In this article from the April 2007 issue, John Dilworth takes a close look at a violin made when ‘del Gesù’ was at his most imaginative and creative

Maker: Giuseppe Guarneri ‘del Gesù’, the son of Giuseppe Guarneri ‘filius Andrea’ (1666–c.1740) and grandson of Andrea Guarneri (1623–98), is ranked alongside Stradivari as the greatest of Cremonese violin makers in terms of the sound and power of his concert instruments.

History: The ‘Carrodus’ was made in 1743, when ‘del Gesù’ was at his most imaginative and creative, but only one year before his tragically early death.

Its known history begins with a Viennese player named Eller. In the 19th century the violin was acquired by the Scottish dealer David Laurie through Vuillaume. Laurie sold it to an amateur named C.G.Meier, who disposed of it to W.E. Hill. The great English violinist John Carrodus, from whom it takes its present name, bought it from the Hill shop and kept it until he died in 1895.

It then passed back to the Hill shop, from which it found its way to a Major Phillips and then to Felix Landau of Berlin in 1909. It was subsequently taken to America and was played by Ossy Renardy until his death in 1955. It then became part of the great Hottinger and latterly Engleman collections. It has now been bought by a wealthy patron for the use of the Australian violinist Richard Tognetti, artistic director of the Australian Chamber Orchestra.

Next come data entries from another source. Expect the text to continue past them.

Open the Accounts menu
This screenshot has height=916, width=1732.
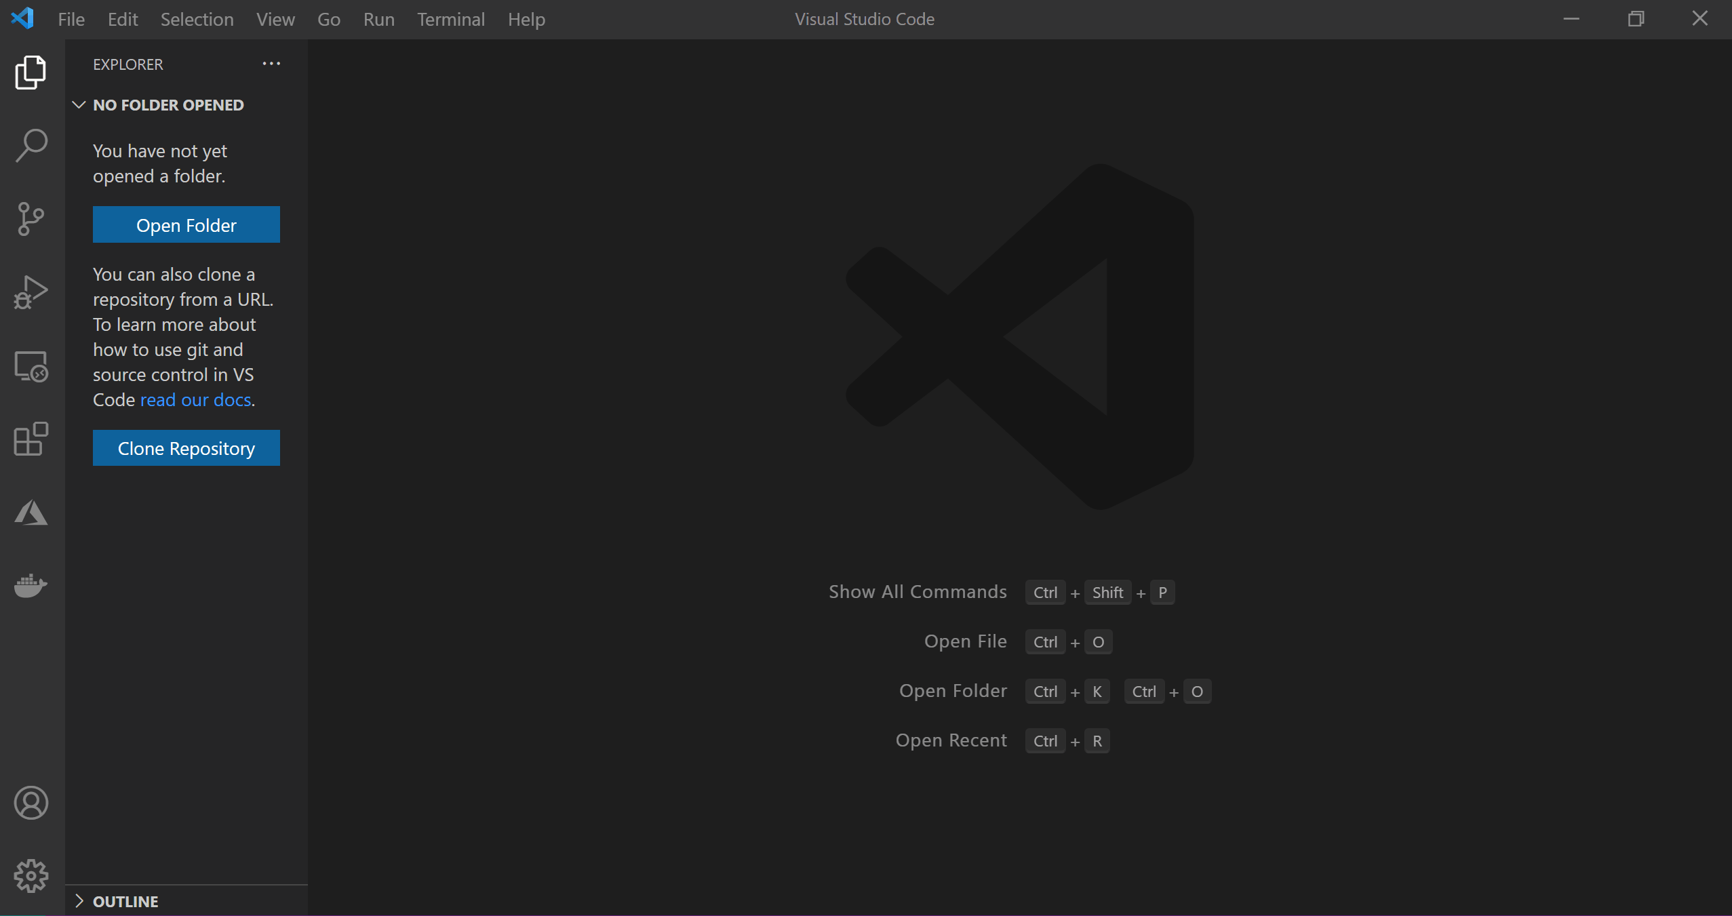(31, 803)
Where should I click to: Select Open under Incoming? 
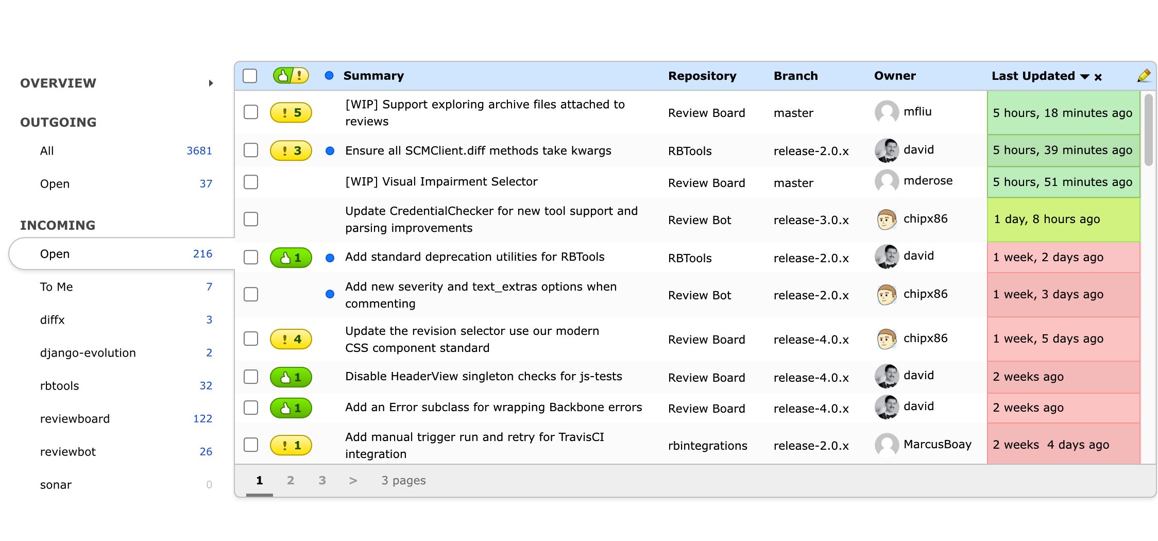coord(55,253)
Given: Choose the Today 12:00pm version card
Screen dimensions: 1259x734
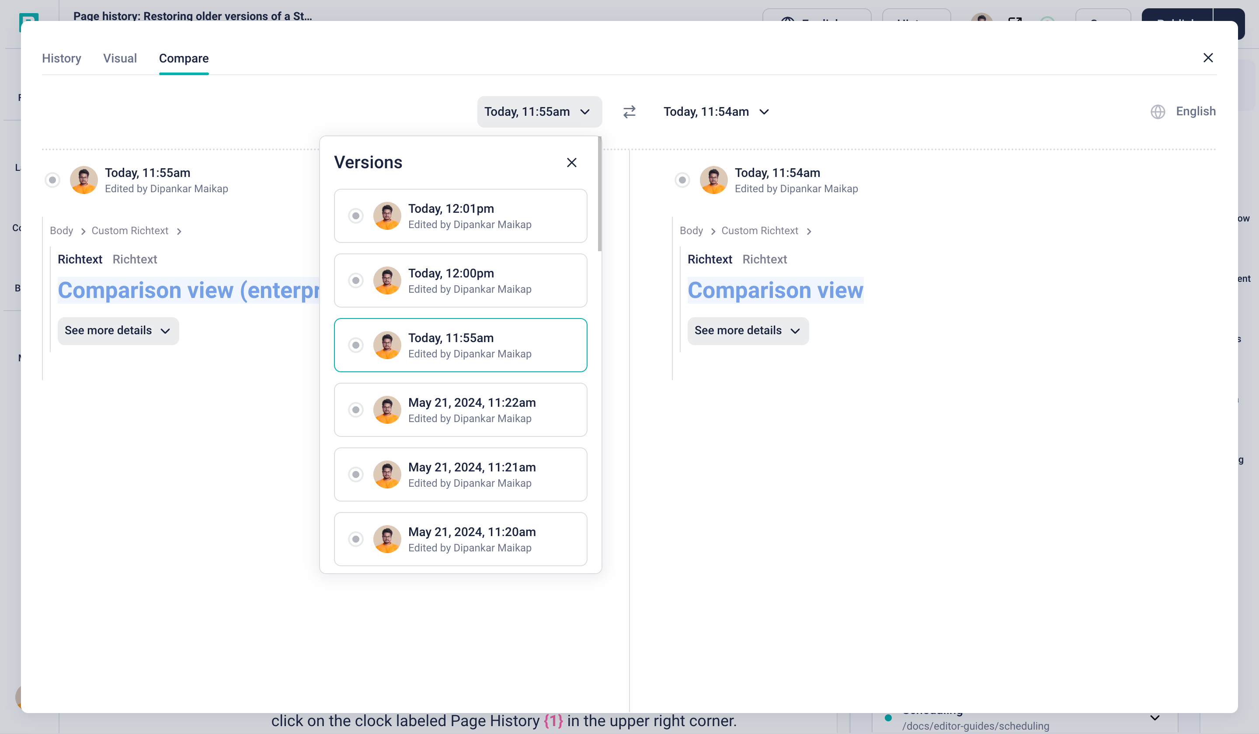Looking at the screenshot, I should coord(460,281).
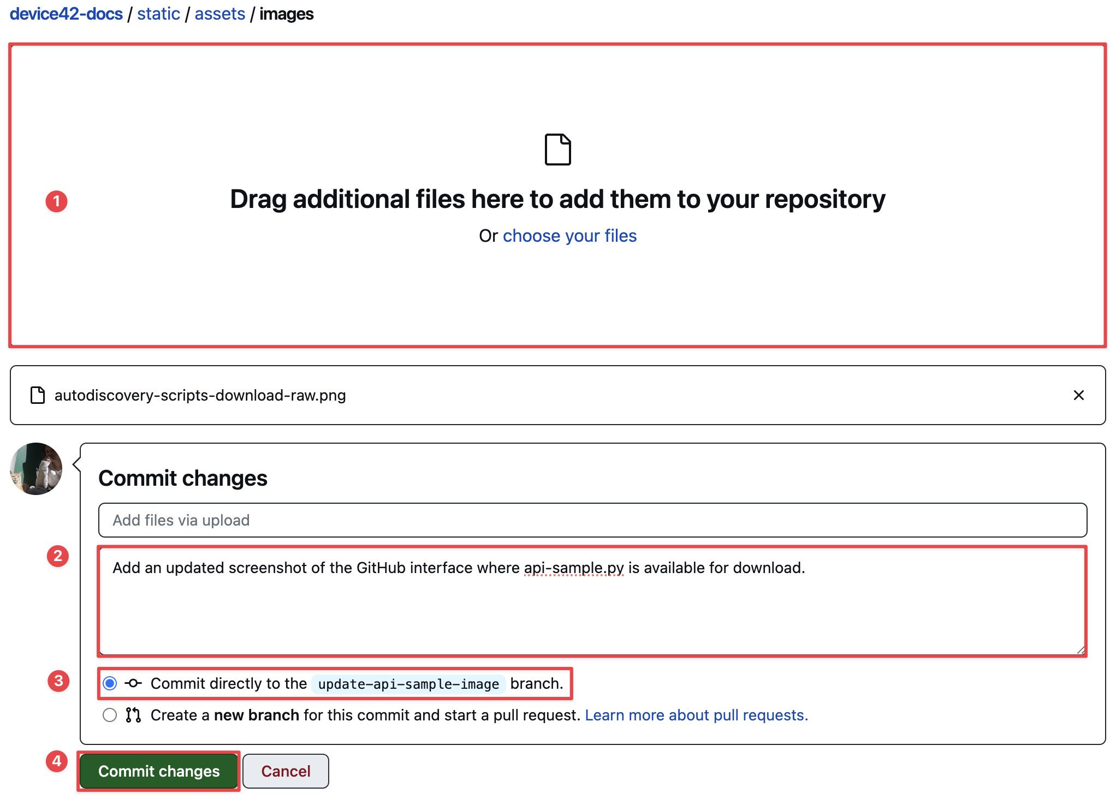Select the Create a new branch radio button
The image size is (1116, 799).
pos(110,715)
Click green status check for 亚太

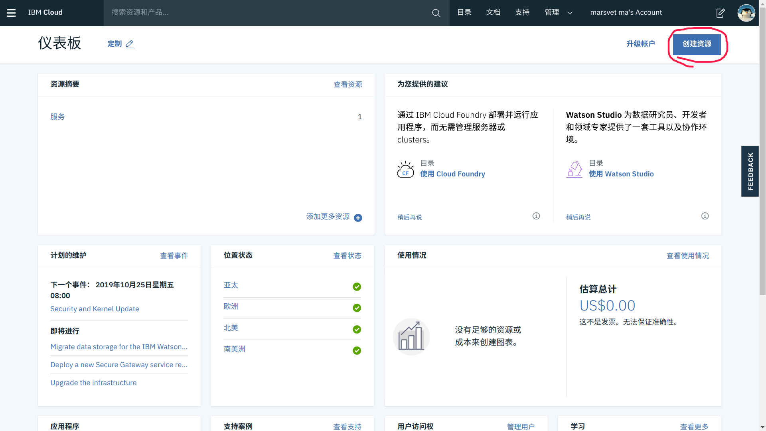click(x=357, y=287)
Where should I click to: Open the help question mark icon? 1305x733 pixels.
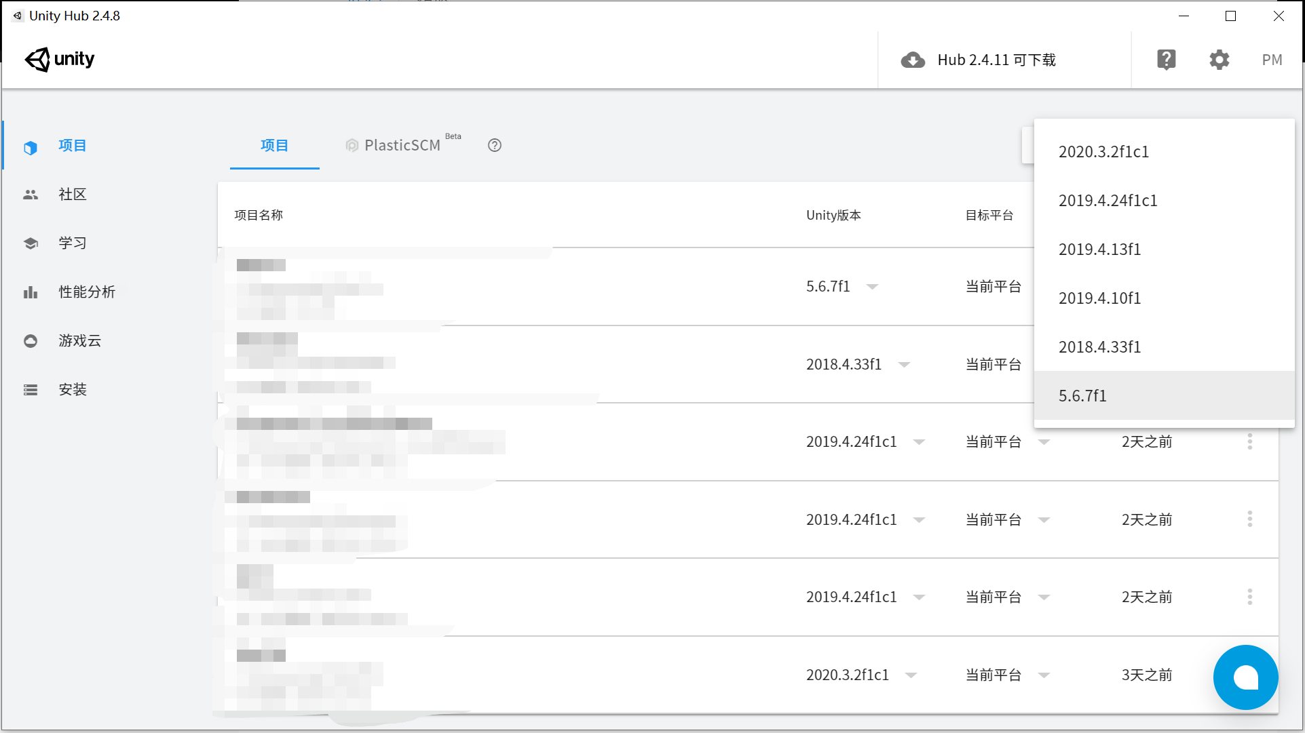coord(1166,60)
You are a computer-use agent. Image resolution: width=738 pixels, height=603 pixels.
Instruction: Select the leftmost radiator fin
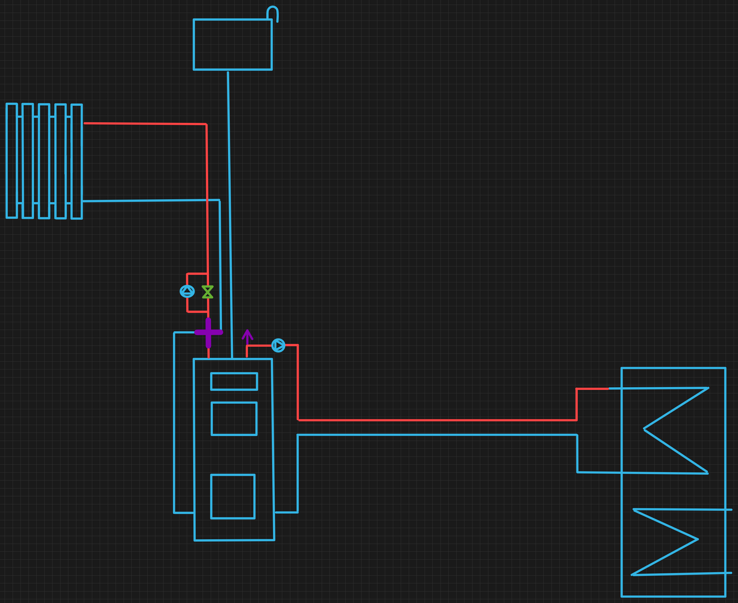(x=12, y=161)
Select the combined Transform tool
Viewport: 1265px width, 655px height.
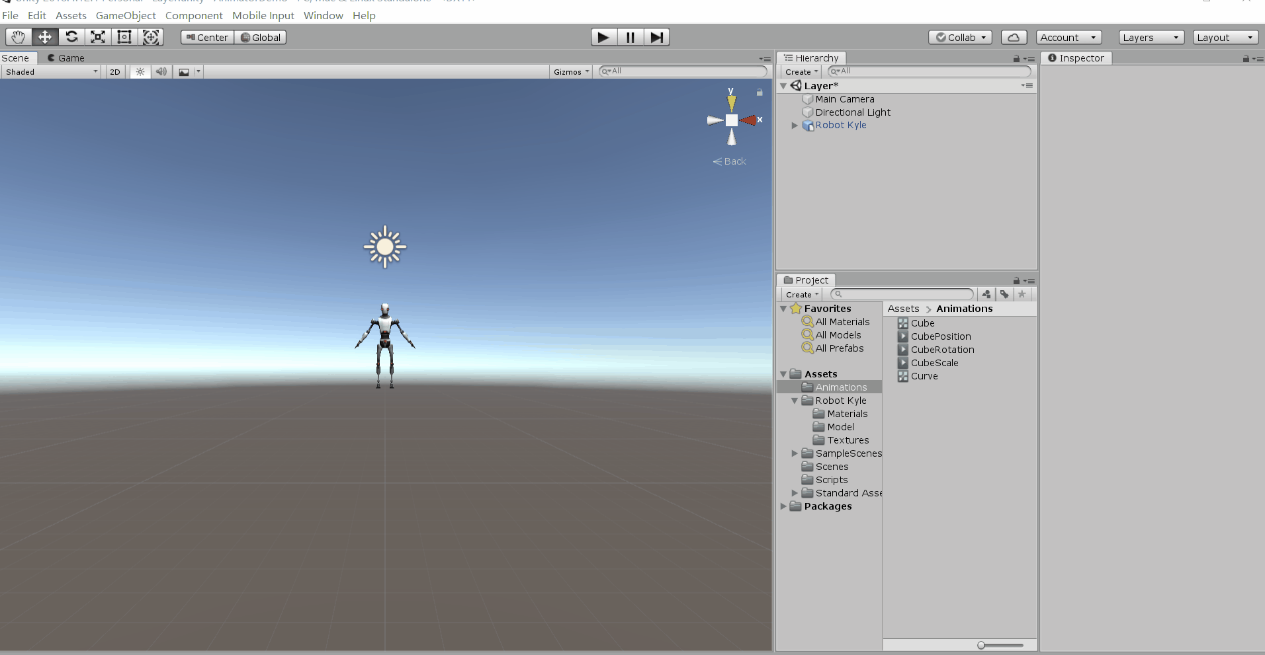[151, 37]
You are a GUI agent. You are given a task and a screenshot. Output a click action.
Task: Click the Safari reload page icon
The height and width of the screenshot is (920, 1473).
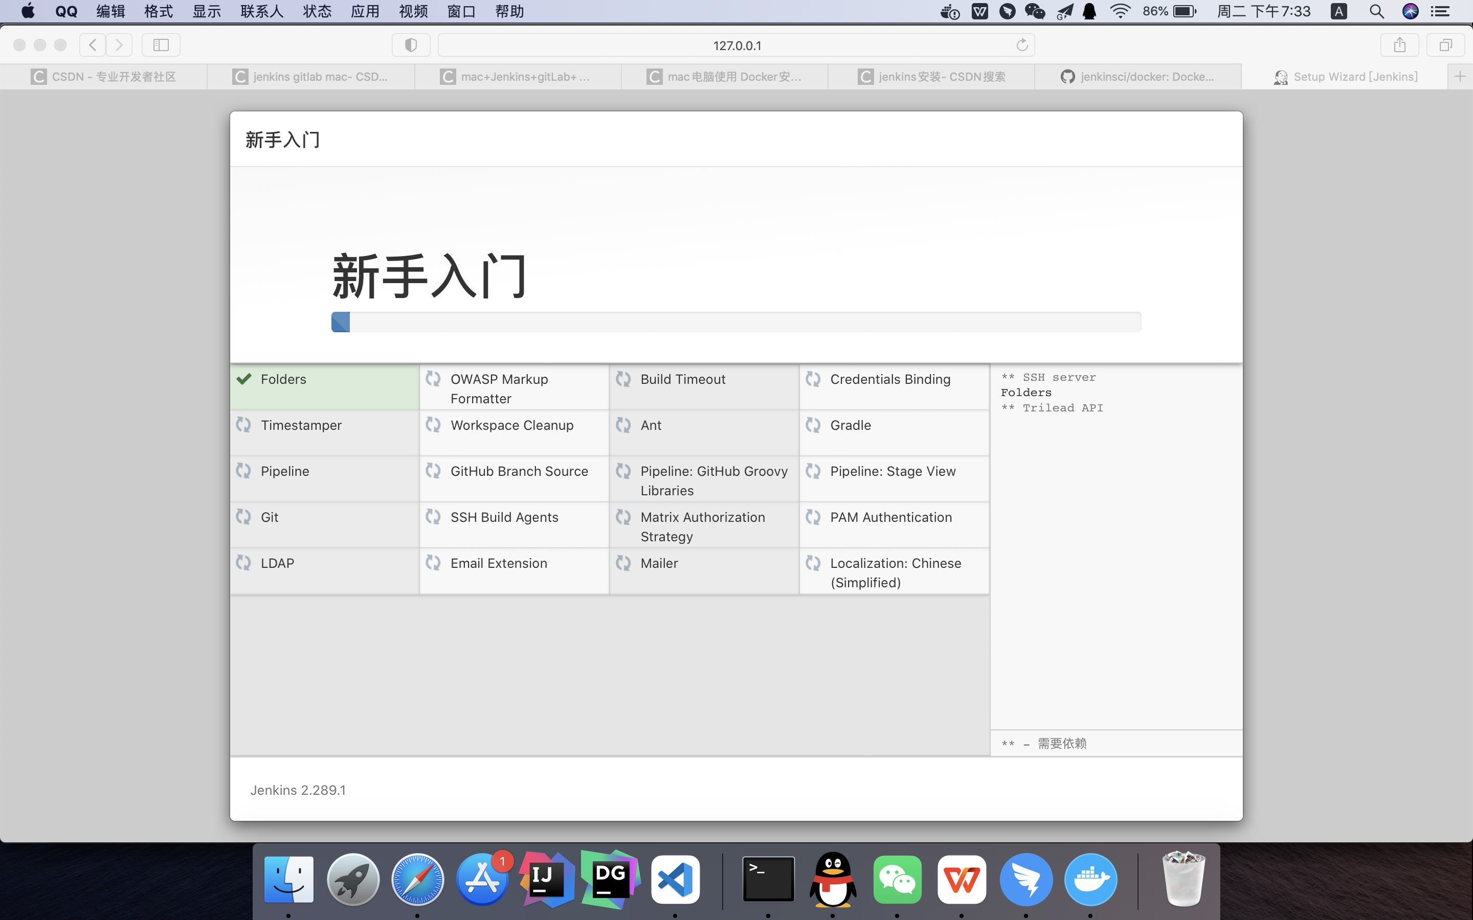pyautogui.click(x=1022, y=45)
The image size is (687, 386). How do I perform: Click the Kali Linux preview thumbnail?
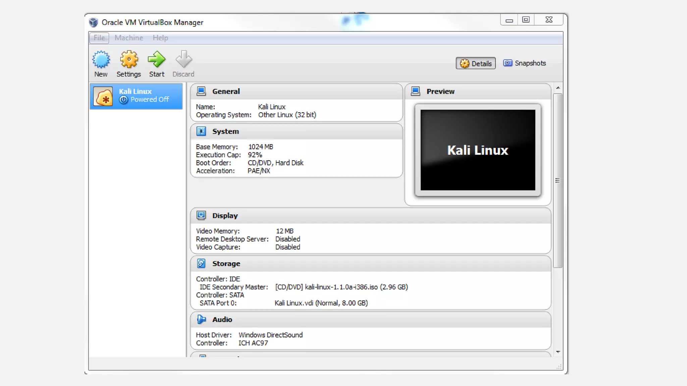pos(478,150)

Varnish: The violin bears a full and original coat of golden–red varnish in a polished but pure state.

Soundholes: The soundholes encapsulate the ‘gothic’ style of late ‘del Gesù’ work, with broad extended wings and a slanting, asymmetrical setting.

Purfling: Typically slender and rather forced in style, with short, indeterminate ‘bee-stings’. Outline This is the largest of the models by ‘del Gesù’, but it is based firmly on the classical Amati form.

Arching: Full and rounded, the arching confirms the Brescian influences also notable in its companion violin, Paganini’s ‘Cannon’, made in the same year.

Construction: Evidently built on the traditional Cremonese inner form, the pine linings are morticed into pine corner blocks, and the back and front are located on to the end blocks by small pins abutting the purfling at each end of the body.

The interior pinhole mark, found in all instruments made by the Amati family and their direct followers, is evident slightly above the centre point of the back.

Scroll: The open windings of the scroll relate this violin very closely to the ‘Cannon’. Its heavy, almost brutal appearance was possibly caused by the failure of ‘del Gesù’ to trim the neck block closely to his usual template, which can easily be accommodated within the outline, and by his free-hand cutting of the volute.